On 3-year performance, SPY leads with 20.68% vs 13.65% for SAEF. On fees, SPY is cheaper at 0.09% per year. On volatility, SPY has been the lower-risk option at 4.87%. The better choice depends on whether you care most about return, fees, risk, or income.
Over the 3-year period, SPY has performed better with a 20.68% return vs 13.65%. Past performance does not guarantee future results, so compare this with risk, fees, and fund exposure.
SPY is cheaper with a 0.09% expense ratio, compared with 0.59% for SAEF.
SPY has the higher dividend yield at 1.03%, compared with 0.33% for SAEF.

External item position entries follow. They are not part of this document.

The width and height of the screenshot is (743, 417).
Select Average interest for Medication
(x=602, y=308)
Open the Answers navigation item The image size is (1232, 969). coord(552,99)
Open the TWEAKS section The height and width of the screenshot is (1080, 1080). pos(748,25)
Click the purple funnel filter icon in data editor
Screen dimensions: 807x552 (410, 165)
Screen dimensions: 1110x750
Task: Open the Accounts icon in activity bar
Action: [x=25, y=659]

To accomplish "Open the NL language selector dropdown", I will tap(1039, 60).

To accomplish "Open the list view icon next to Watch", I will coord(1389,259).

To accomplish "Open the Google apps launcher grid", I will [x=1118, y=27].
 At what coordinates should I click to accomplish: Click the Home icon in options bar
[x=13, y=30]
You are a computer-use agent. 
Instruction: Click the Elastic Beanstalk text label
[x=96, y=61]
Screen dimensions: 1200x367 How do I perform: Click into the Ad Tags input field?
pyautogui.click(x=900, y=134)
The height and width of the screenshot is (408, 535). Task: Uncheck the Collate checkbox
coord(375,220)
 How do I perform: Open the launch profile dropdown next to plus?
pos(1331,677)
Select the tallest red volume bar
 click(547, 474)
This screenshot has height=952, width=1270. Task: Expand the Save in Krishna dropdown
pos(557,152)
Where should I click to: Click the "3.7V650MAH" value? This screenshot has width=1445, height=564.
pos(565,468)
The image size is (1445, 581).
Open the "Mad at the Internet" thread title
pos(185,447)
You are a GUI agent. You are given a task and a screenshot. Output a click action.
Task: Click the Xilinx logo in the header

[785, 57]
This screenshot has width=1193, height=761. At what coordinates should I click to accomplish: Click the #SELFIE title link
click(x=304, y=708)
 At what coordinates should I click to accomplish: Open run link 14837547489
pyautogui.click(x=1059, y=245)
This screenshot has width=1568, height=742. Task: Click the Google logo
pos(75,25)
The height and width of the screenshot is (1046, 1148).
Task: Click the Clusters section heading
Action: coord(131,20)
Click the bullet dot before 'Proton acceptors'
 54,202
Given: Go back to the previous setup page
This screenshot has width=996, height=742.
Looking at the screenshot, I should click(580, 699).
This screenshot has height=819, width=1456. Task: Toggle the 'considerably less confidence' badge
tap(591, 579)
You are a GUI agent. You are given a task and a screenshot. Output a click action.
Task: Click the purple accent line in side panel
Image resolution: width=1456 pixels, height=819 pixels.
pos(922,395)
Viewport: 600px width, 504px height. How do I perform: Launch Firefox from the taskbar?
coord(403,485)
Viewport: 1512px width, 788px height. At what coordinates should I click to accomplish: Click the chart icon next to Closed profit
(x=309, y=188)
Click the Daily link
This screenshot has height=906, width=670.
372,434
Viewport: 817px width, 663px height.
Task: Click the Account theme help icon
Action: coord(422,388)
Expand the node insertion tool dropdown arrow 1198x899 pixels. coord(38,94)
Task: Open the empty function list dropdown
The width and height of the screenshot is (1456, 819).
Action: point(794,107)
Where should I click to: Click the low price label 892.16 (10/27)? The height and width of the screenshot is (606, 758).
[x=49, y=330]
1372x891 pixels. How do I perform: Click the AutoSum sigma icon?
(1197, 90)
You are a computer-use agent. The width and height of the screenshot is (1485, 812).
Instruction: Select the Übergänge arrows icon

SAEF is categorized as Mid Cap Blend Equities, while SPY is S&P 500. They also come from different issuers: Charles Schwab and State Street. Their fees differ too: 0.59% for SAEF and 0.09% for SPY.
SPY currently has the higher Sharpe Ratio (1.90 vs 1.21), meaning it's delivered slightly more return per unit of risk over the trailing 12 months. However, this ranking shifts over time - use the Risk/Return Score above for a more comprehensive view that combines Sharpe, Sortino, and other measures used by quantitative funds.